Sphere System Consulting ltd. スフィアシステムコンサルティング株式会社

Vol.107 自社とITベンダーの「溝」を埋めるために

 コラム

自社とITベンダーの「溝」を埋めるために

 

ITプロジェクトでは、発注側企業と受注側のITベンダー企業に、立場の違いや考え方の違いからくる「溝」があります。その溝を埋めるためには相互の理解が必要ですが、これを怠ると後々に大きな問題を発生させることになります。

 

両社(両者)の相互理解が出来ない代表例として、「打合せの在り方」があります。

システムを構築する上で打ち合せは必ず必要になりますが、ただやればいい訳ではありません。十分な成果が得られなければ打合せをする意味がないのですが、お互いがこの事を十分に共有できていないため、安易な打ち合わせの延期や必要な出席者が集まらない等の問題が絶えません。

 

発注側が本業の繁忙期であることを理由に打ち合せが進まないケースがありますが、最初から繁忙期にどれだけ打合せ時間を確保できるのかを予測して対策を立てるしかないわけです。

 

そもそも発注側が打合せに消極的ということは、ITプロジェクトが持つ「熱量」が不足しており、「何のためになぜこのITプロジェクトをやるのか」が共有されていないことが原因です。

 

打合せの方法をあれこれ工夫する前に、そもそもITプロジェクトに対する本気度があるか?は大きな問題となります。

 

発注側はITプロジェクトに対する熱意に対し、自分たちで制御する責任があります。
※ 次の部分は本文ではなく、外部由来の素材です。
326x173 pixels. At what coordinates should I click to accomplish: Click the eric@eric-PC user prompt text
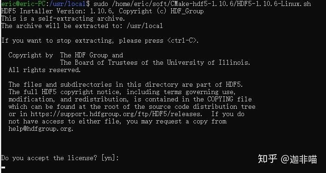(23, 4)
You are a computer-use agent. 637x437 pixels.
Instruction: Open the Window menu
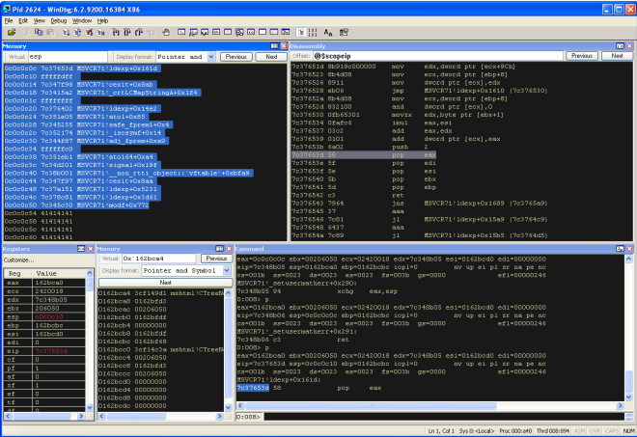[82, 19]
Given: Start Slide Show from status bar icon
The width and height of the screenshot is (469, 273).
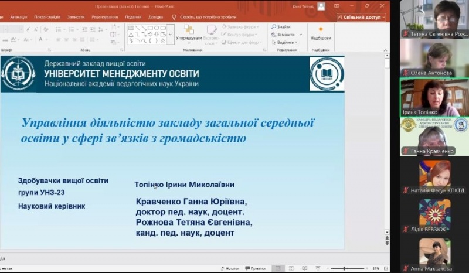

ITベンダー企業に煽られるものでもなければ、やる気がないまま流れ作業で進めて良いものでもありません。発注側から見ればITベンダー企業は外部ですから、内部の深いところまでは干渉できません。発注側が自分たちの問題としてとらえる必要があります。

 

両者(両社)に溝があり、具体的にどんな弊害が起こりうるかを予め知っておけば対応ができるものです。

 

発注側にとってはITプロジェクトがスタートするということは、通常業務に加え、プロジェクト業務が追加されるということになります。この事を甘く見ていると、後から大変なことになります。ITプロジェクトが失敗する原因の多くは、プロジェクトマネジメント等の具体的なやり方が原因である以前に、時間が確保できない等の準備不足が原因であることが多いのです。

 

準備のためには現状を知らねばなりません。
これからITプロジェクトを開始するにあたり、プロジェクト業務が増えることについてどのように対応するのか?組織的なバックアップが必要ならば検討する必要があります。

 

通常業務とプロジェクト業務のバランスは、先ほど例に挙げた打合せの質にも影響しますが他にも多くの影響を及ぼします。このバランスをうやむやにするとシワ寄せがどこかに発生し、大きな問題となることがあります。

 

チームとしての結束を高めるには、シワ寄せが発生したら解消するようにバランスを取るマネジメントが求められます。全体のバランスを見ることで強いチームを維持できるため、常に大きな視点で全体を見ていくことが必要です。

 

打合せにおけるすれ違いは一例にすぎませんが、自社とITベンダーとの間にある見えない「溝」があることを認識し、先手を打つことでITプロジェクトを成功に導く第一歩が踏み出せます。